10 years ago they beat MIT. Today, it's complicated That's tomorrow, 1pm EST. http://www.underwaterdreamsfilm.com/
I watched the film. It was great, until the end. How utterly depressing. Here these high school kids were that beat MIT engineering students in a robotics contest. 10 years later the film maker got the kids together, the high schoolers and the MIT students now graduates. When asked what everyone was doing, the MIT students all had impressive jobs. The Hispanic kids had blue collar jobs, not necessarily a steady job, except one who said he was trying (or planning?) to open a restaurant. It's not about your abilities or your desire to work hard, it's mostly about the life you were born into. Kind of blows Ayn Rand's fantasy out of the water. The film was an emotional eye opener. Well worth watching if you get the chance.

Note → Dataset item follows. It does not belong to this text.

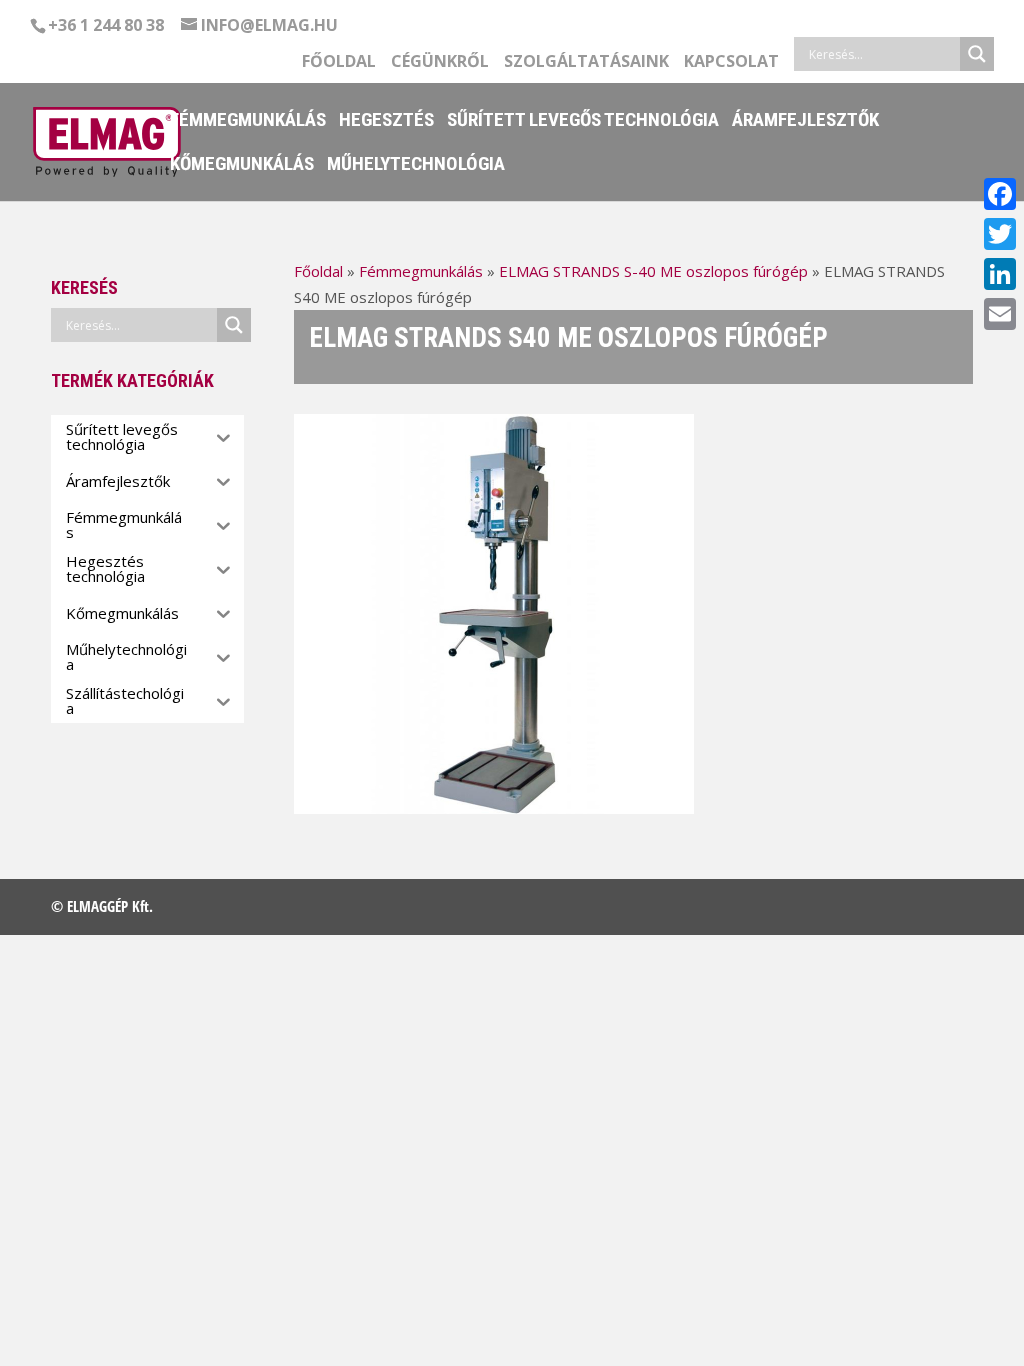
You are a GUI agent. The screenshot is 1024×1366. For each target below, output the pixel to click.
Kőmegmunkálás (242, 166)
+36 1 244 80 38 (106, 25)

How dare you blaspheme against Ayn Rand? Those disenfranchised Hispanics simply didn't give themselves fully toward their dreams. It takes more than a desire, but a sort of personal suicide to allow oneself to zealously follow at great cost and risk toward one's desire. At least that's what I got from her books, interviews, and biographies >.> Anyhoo, yeah, the environment can really impact opportunities for anyone. Why do you think first world countries, like America, have so many artists? The environment allows them to pursue their dreams by having such an ease-of-life (As in, all other necessary jobs are filled which allows opportunities for less necessary functions to exist due to demand and available space) rather than having a need to simply work and earn money or else it's the open sky for them.

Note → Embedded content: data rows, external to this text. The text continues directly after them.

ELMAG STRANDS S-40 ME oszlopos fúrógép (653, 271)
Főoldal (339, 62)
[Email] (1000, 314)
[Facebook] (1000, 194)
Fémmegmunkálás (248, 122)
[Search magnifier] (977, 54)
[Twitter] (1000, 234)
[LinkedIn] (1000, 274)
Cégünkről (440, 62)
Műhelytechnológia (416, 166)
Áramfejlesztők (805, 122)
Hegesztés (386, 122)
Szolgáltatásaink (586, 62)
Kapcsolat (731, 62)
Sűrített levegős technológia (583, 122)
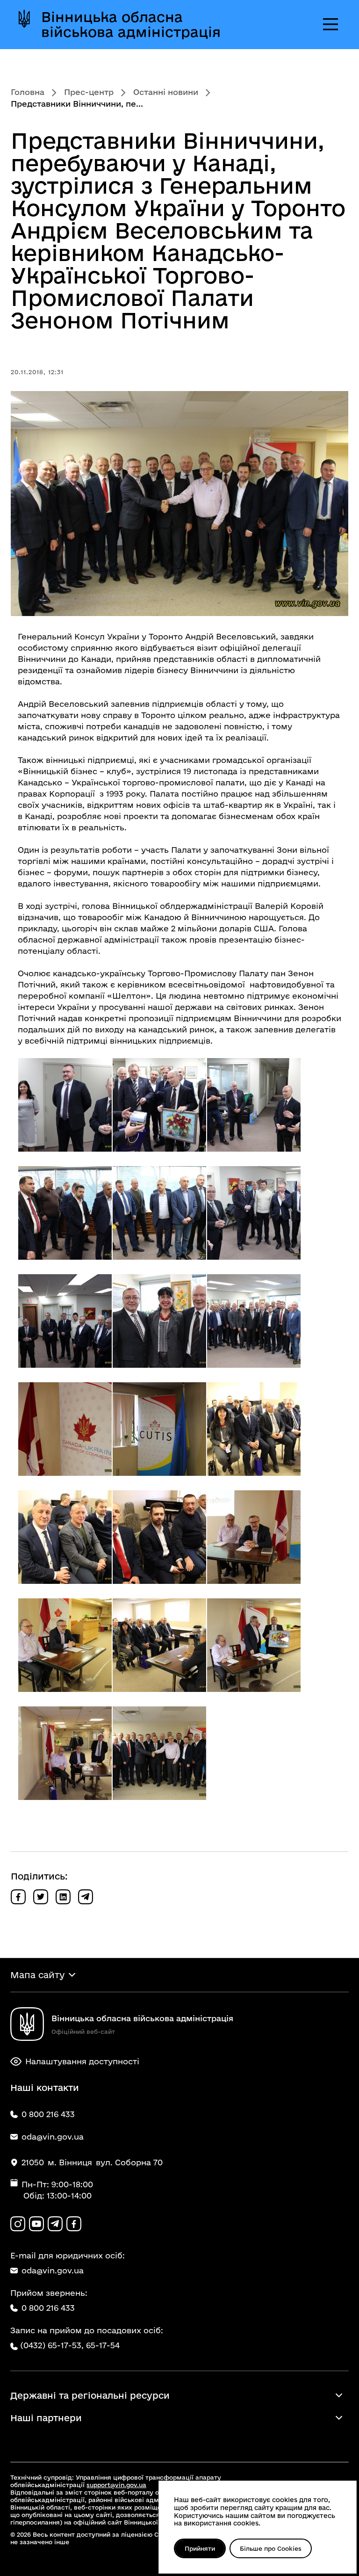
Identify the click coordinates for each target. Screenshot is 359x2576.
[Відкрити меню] (330, 24)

Ayn Rand's philosophy that relates to this situation is that we (aka society) waste resources by funding education for low income kids. Funding for education should come from the individuals themselves (or their families) because the market will then sort out the successes from the failures. It's what you are saying is Rand's view as well, claiming it's all about the individual and not about the circumstances the individual finds oneself in.
Ayn Rand was a strange little hypocrite of a woman. She believed so much in a person's potential that she had this whole individual vs. world mentality. People make a lot of decisions that go against their own wants and needs, just to survive or get a comfortable enough life. There's no way to get everything we want or for everyone to get it. Sometimes, the world deals you a bad hand and you gotta smile through it as best as you can as it can give you limitations on your freedom.